■ **PROBLEM DETAILS**
Check each line of the entries below for the word "Philadelphia", and copy the lines that have it.

[Saved entries]
────────────────────
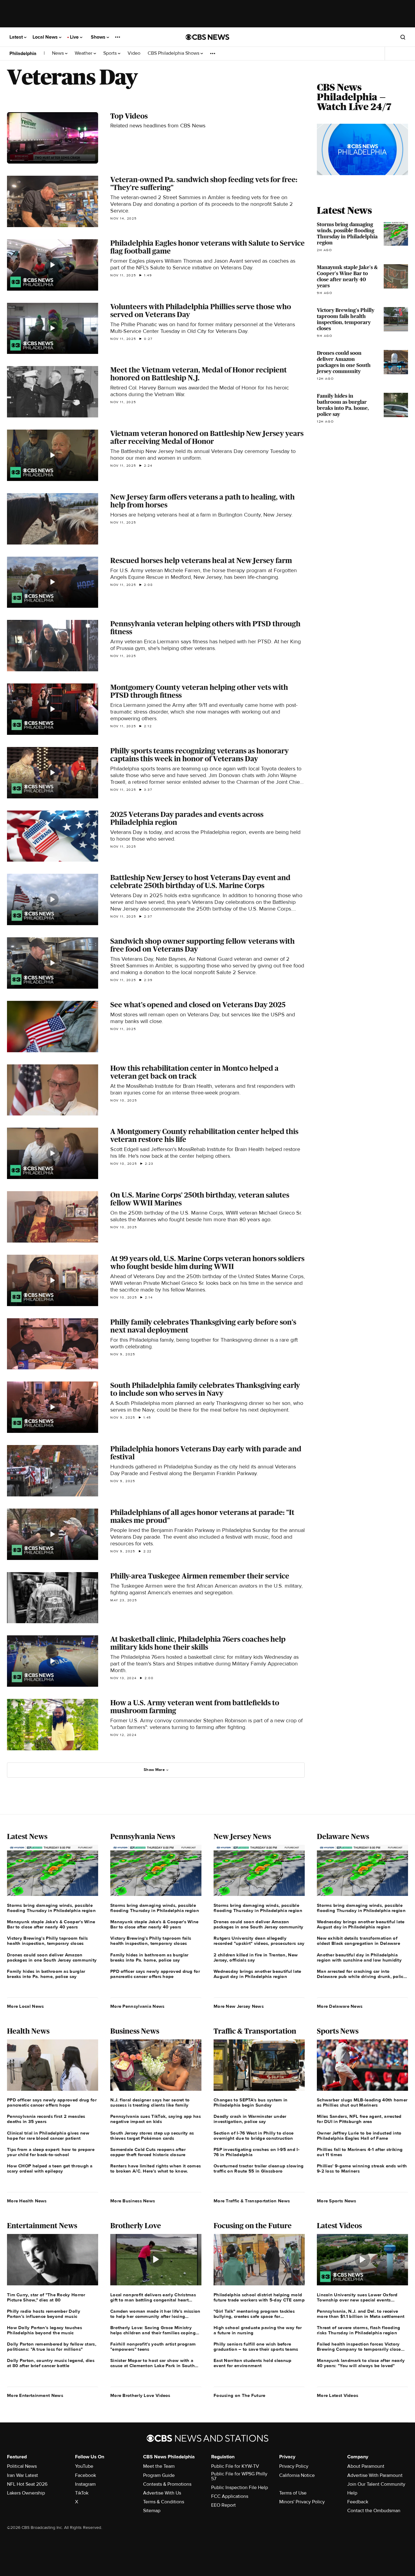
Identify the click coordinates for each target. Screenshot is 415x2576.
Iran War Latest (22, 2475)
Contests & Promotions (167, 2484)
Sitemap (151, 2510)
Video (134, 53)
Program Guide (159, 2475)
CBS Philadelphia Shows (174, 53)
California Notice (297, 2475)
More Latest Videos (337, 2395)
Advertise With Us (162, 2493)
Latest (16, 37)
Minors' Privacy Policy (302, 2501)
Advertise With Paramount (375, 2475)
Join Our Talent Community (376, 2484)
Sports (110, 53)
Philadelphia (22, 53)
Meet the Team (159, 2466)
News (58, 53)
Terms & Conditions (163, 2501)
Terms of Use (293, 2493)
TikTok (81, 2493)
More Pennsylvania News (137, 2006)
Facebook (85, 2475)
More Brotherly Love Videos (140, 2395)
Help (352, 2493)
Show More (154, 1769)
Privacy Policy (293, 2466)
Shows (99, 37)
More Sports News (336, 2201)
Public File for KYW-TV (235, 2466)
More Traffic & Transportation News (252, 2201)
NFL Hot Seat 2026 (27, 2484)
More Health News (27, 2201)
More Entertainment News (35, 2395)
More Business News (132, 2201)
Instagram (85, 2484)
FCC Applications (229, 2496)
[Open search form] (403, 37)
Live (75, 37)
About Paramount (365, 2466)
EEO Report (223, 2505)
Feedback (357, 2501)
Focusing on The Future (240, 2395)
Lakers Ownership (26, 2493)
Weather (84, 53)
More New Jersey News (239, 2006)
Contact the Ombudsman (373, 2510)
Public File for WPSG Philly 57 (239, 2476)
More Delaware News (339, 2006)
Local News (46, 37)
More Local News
────────────────────
■ **PROBLEM SOLUTION**
CBS Philadelphia Shows (174, 53)
Philadelphia (22, 53)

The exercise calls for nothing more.